Background It has previously been shown that the survival of anti-TNF drugs was lower in Rheumatoid arthritis (RA) than in other chronic arthritis.
Objectives The objective of this study was to investigate the drug retention, as surrogate of effectiveness, of Golimumab (GOL) with axial Spondyloarthritis (AxSpA), Psoriatic arthritis (PsA) and RA. Furthermore, predictors of drug retention were evaluated.
Methods This is a multicenter prospective observational study of unselected patients with AxSpA, PsA and RA starting GOL because of their active disease despite prior treatment with conventional disease modifying drugs (DMARDs) or biological DMARDs (bDMARDs) in the settings of standard care from 11 rheumatologic centres of Apulia (Southern Italy). The primary endpoint was GOL drug retention at 2 years. Time to discontinuation was defined as the time between drug initiation and last administration plus one dispensation interval. Kaplan-Meier curve analysis was used to assess drug retention, and a Cox proportional regression model, adjusting for potential confounders, including prior bDMARD exposure, glucocorticoid or DMARD intake, patient demographics and disease characteristics, for the analysis of predictors. Clinical response was evaluated at 3,6,12 and 24 months.
Results To date, 416 patients (PsA 180, RA 89, AxSpA 147) have been included in the study, 171 (41%) were biologic-naïve. Disease duration was 6.9 ±6 yrs for PsA, 8.1 ±8 for RA, and 7.4 ±7 for AxSpA, respectively. RF/ACPA were present in 72.5% of RA patients, and HLA-B27 in 43% of AxSpa. Within PsA 58 patients had also spinal involvement. At 2 years (Fig.1), the drug persistence rate was 74.5% (20.8±0.5 months) for AxSpa, 62.5% (19.5±0.8 months) for RA, and 63.9% (18.8±0.6) months for PsA, being the difference not statistically significant. For AxSpa patients, the chance of stopping GOL was associated with the female gender (hazard ratio (HR) 3.15 (95% CI 1.4–8.5), and the presence of extra-articular manifestation (HR 0.20 (95% CI 0.48–0.88). In RA the only predictor of GOL discontinuation was the achievement good EULAR response at 3 months (HR 0.36 ((95% CI 0.15–0.88), while no baseline factors correlating with drug persistence was detected for PsA. The percentage of AxSpa patients achieving BASDAI<4 was 63.4% at3 months, 69.3% at6 months, 77.5% at12 months, and 70.8% at24 months. In RA, DAS28 based remission was attained in 22.5% at3 months, 26.8% at6 months, 36.2% at12 months, and 43.9% at24 months. Finally for PsA DAS28 based remission was found in 27.5% at3 months, 33.2% at6 months, 42.1% at12 months, and 42.6% at24 months, while BASDAI<4 was 56.4% at 3 months, 73.1% at 6months, 76.2% at12 months, and 82.1% at24 months.

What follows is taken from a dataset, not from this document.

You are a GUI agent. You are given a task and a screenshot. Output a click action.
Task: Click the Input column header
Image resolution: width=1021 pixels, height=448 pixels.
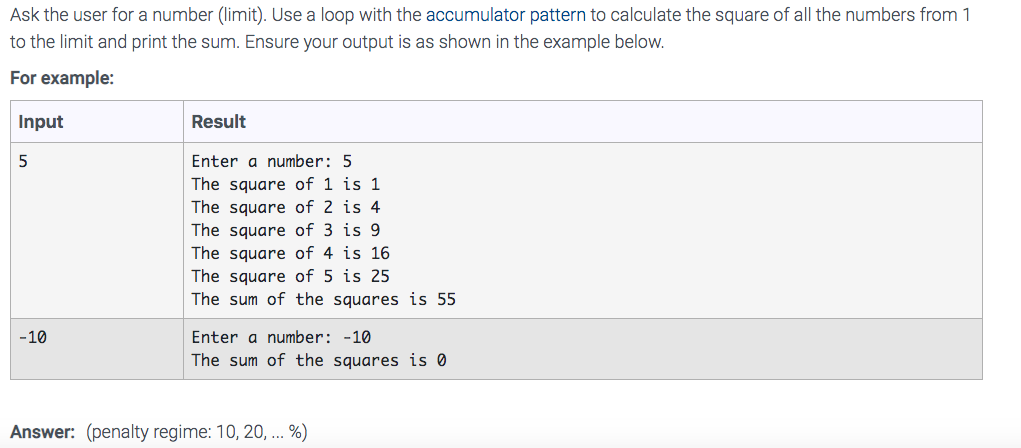point(41,122)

Conclusions Unlike previous studies on TNF inhibitors, GOL seems to have similar drug survival in different chronic arthritides. Male sex and the presence of extra-articular manifestations were independently associated with GOL discontinuation in AxSpa. The achievement of good EULAR response at 3 months was the best predictor of continuing GOL in RA.